Limiting how far animals can travel could be seen as anti-competitive, but Labour's Damien O'Connor says the GHD findings, which were reported by the Meat Industry Excellence group in March, show "pretty clear benefits".
"If better co-ordination within the meat industry were able to cut down some of the unnecessary transportation, it would not only benefit farmers but also benefit the animals."
However, Ken Shirley, of the Road Transport Forum, says a ban on how far stock can travel would be hard to prescribe.
"If you ban it, how do you ban it?
"As it stands, there's strict animal welfare requirements relating to distance including stopping if it's a particularly long journey, ensuring stock are watered and so on, so there shouldn't be more welfare concerns just because stock are going further."
Hide for cover
By law, the maximum height any vehicle on NZ roads can be is 4.25m, with another 25mm allowed for tarpaulins, lashings, straps, chains, covers and related connectors and tensioning devices that aren't permanently or rigidly fixed to the vehicle. If an animal sticks its head out the top of a truck the truck can thus be in breach of the law.
Putting covers on stock trucks isn't a legal requirement, and Associate Transport Minister Craig Foss said any changes would likely apply only to new vehicles.

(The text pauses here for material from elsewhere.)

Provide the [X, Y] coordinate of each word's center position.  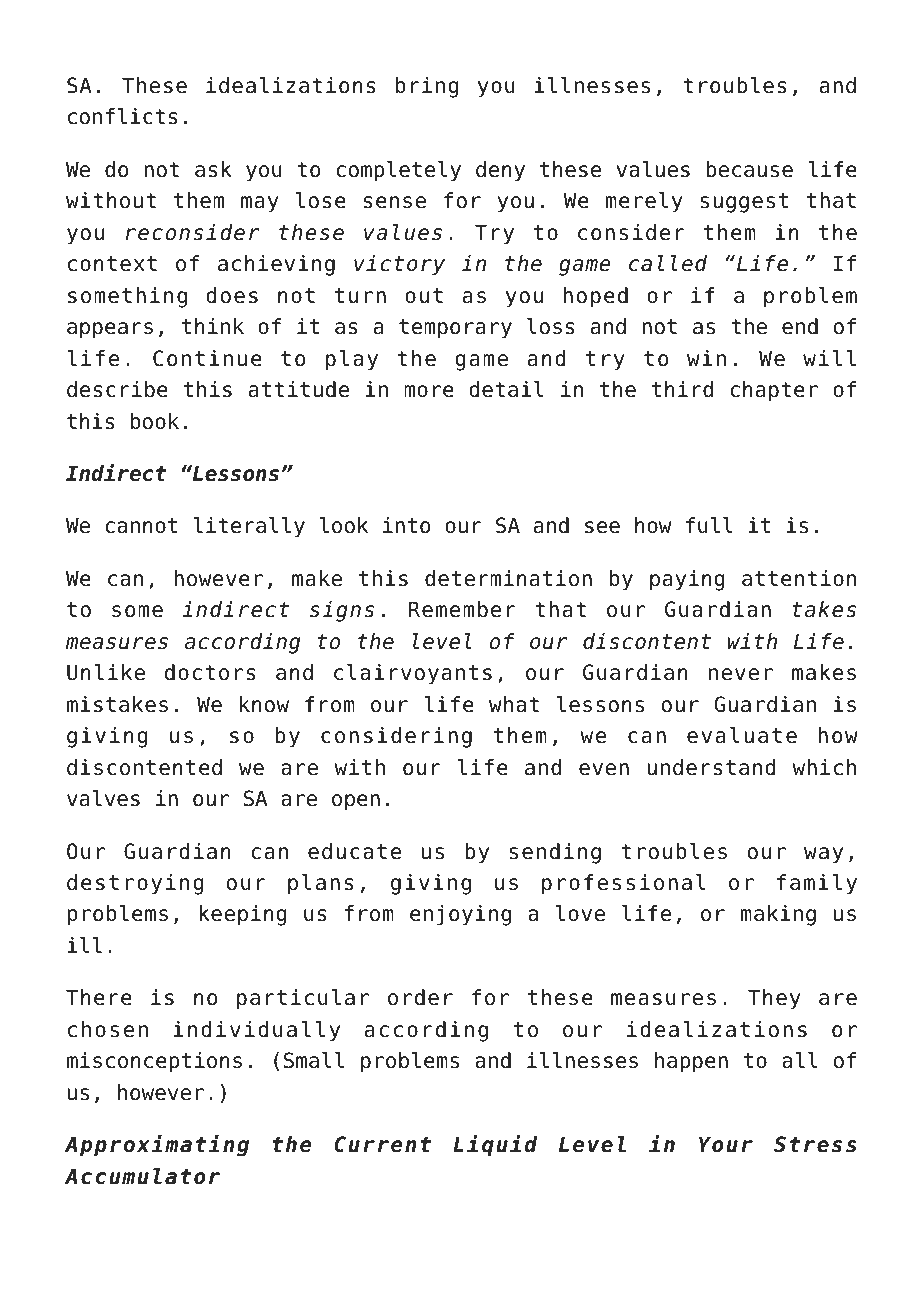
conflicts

Shirley says many transporters today have covers anyway.
"You can't go around legislating every single thing. If covers were made mandatory, there would probably be more instances of smothering and suffocation. I think in this case, the current best practice ethos is best."
But Hans Kriek, of SAFE, believes there's plenty grounds for continuing to push for change.
"There's a lot of common sense to fixing the issue of restraining animals," he says. "We only hear about the more spectacular cases like if a truck drives under a bridge on a busy road and the head of the animal gets taken off.
"It's hard to know how many instances of animals falling off or hurting themselves happen on rural roads because we don't hear anything about it.
"In any case, we shouldn't have the possibility of animals sticking heads out of trucks because it puts them at unnecessary risk."
The possibility of animals getting out is also really unsafe for road users, he says.
"If a vehicle had veered to avoid the cow that came off the truck [on Auckland's Southern Motorway] recently it could have crashed into another vehicle. There could have been six dead people on the road, not just a cow."
Federated Farmers were contacted for comment but hadn't replied in time for publication.
Did you know?
* Every truckload or shipment of livestock must be accompanied with an MPI certified animal status declaration form which includes details such as the name of the stock's owner, the address the stock was moved from, the number and type of stock, the stock history and feeding, vaccination and treatment information, and the stock's destination.
* The Police Commercial Vehicle Investigation Unit (CVIU) have a responsibility to carry out vehicle inspections at compliance stations and do roadside checks of loads to see they're correctly secured.